In Model Melt Chi AB, we discussed how to derive:

\[\frac{\partial}{\partial s} q(r,s) = \frac{b(s)^2}{b^2} \tilde{\nabla}^2 q(r,s) - \mu_p (r; s) q(r,s),\]

where \(\tilde{\nabla}^2 = R_g^2 \nabla^2\), \(s \in [0,\alpha_p]\), \(q(x,0) = 1\), \(\mu(r,s)\) is the field corresponding to the species at contour position s along molecule p.

Discuss operator splitting and how this leads to a form that is similar to the discrete chains

Note that Nref means different things for continuous vs discrete chains. For continuous chains, it is the contour length (with Nref + 1 contour steps). For discrete chains, N is the number of beads. This means that the reference lengths \(R_g\) or \(R_e\) will be slightly different depending on whether discrete or continuous chains are used. For continuous chains \(R_g^2 = \frac{b^2 N}{6}\) and \(R_e^2 = b^2 N\). For discrete chains \(R_g^2 = \frac{b^2 (N-1)}{6}\) and \(R_e^2 = b^2 (N-1)\).
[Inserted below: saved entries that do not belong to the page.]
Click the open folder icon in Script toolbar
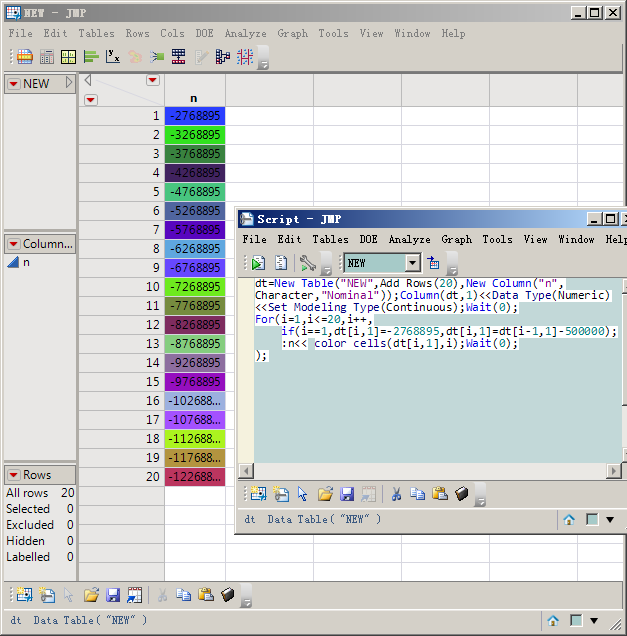 (325, 494)
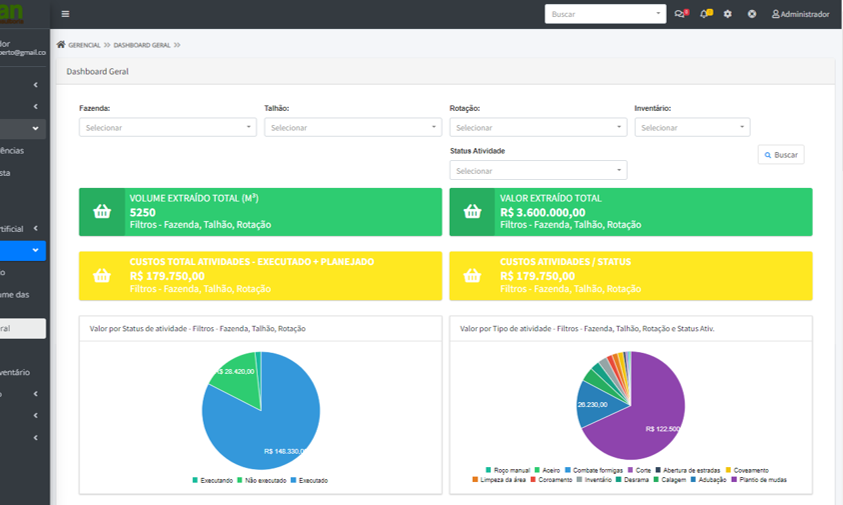Click the Buscar filter button

[781, 155]
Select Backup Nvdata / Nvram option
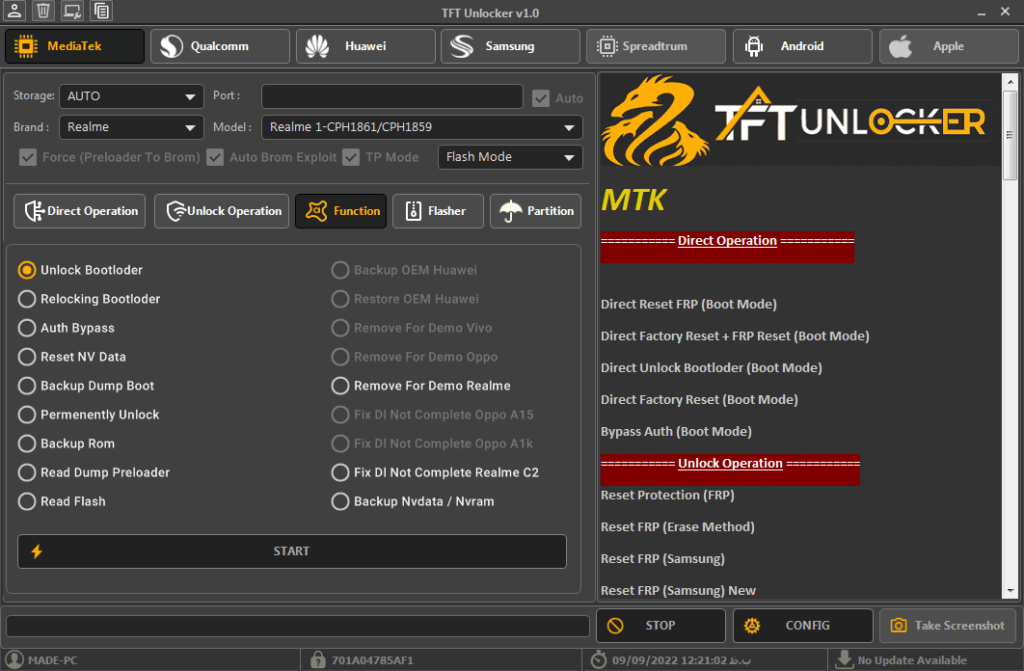The height and width of the screenshot is (671, 1024). 340,501
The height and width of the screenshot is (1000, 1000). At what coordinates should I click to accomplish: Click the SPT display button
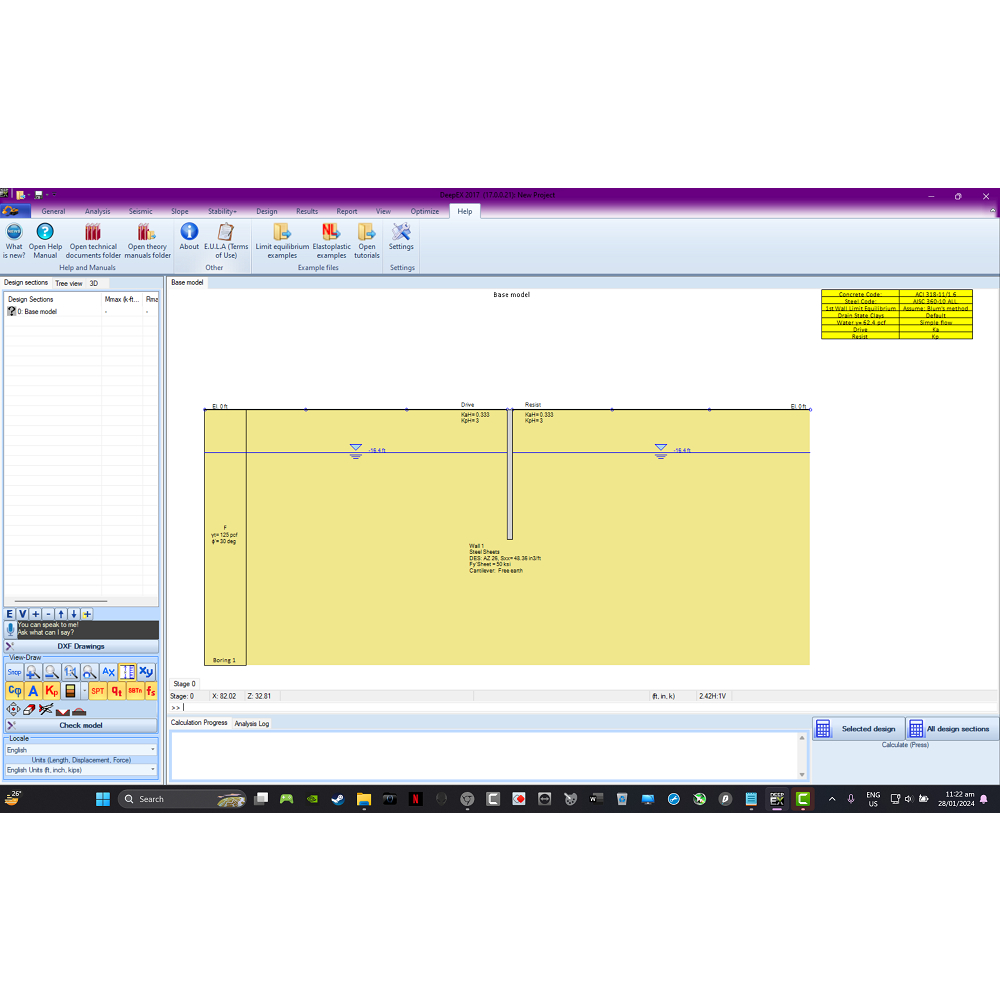coord(98,691)
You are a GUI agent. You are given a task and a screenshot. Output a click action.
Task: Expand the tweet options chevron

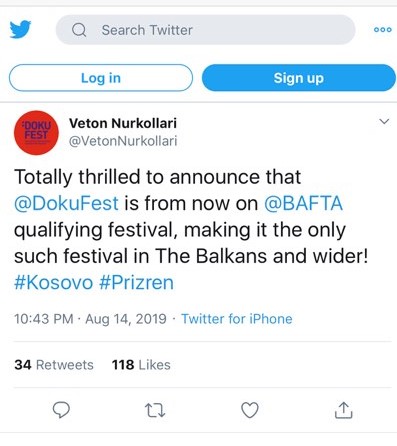(384, 121)
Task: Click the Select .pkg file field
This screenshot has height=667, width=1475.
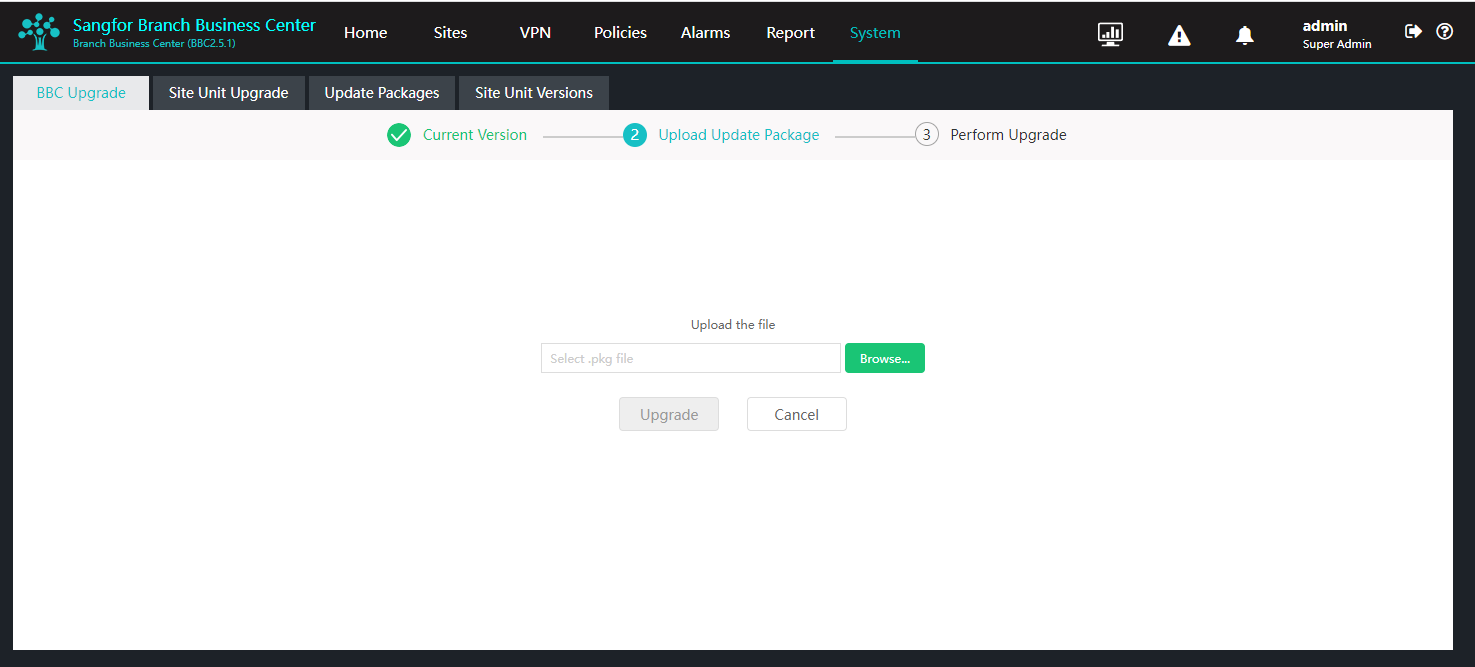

The different meanings of Nref for different chain types is necessary so that when a user specifies Nref = 100 and nbeads = 100, the lengths in the simulation don’t need to be correted by a factor of N/(N-1) (TODO: is this correct?).

Discrete chains

References: GHF, Koski2013, Matsen2012 (Macromol 45:8502)

\[q(r,s+1) = e^{-\mu_K / N} \int d r' \Phi (r-r') q(r',s)\]

where \(K\) is the identity of the \(s+1\) bead. \(\Phi(r)\) is the bond probability which for a discrete Gaussian chain is:

\[\Phi(\pmb{r}) = \left(\frac{3}{2\pi b(s)^2} \right)^{3/2} \exp \left[ \frac{-3 \vert \pmb{r} \vert^2 }{2} \right]\]

The convolution can be solved using FFTs which requires the fourier transform of \(\Phi(\pmb{r})\),

\[\hat{\Phi}(\pmb{k}) = \exp \left[ \frac{b(s)^2 (-k^2)}{6} \right]\]

For Rg units

\[\hat{\Phi}(\pmb{k}) = \exp \left[ \frac{b(s)^2}{b^2} (-k^2) \frac{1}{N-1} \right]\]

Density operator:

\[\varphi_K (\pmb{r}) = \sum_{p=1}^P \left( \frac{\phi_p}{Q_p N_p} \sum_{s = D_K}^{N_p} q_p(\pmb{r},s) e^{\mu_K} q_p^\dagger (\pmb{r},s) \right)\]

the sum over s includes beads of species K.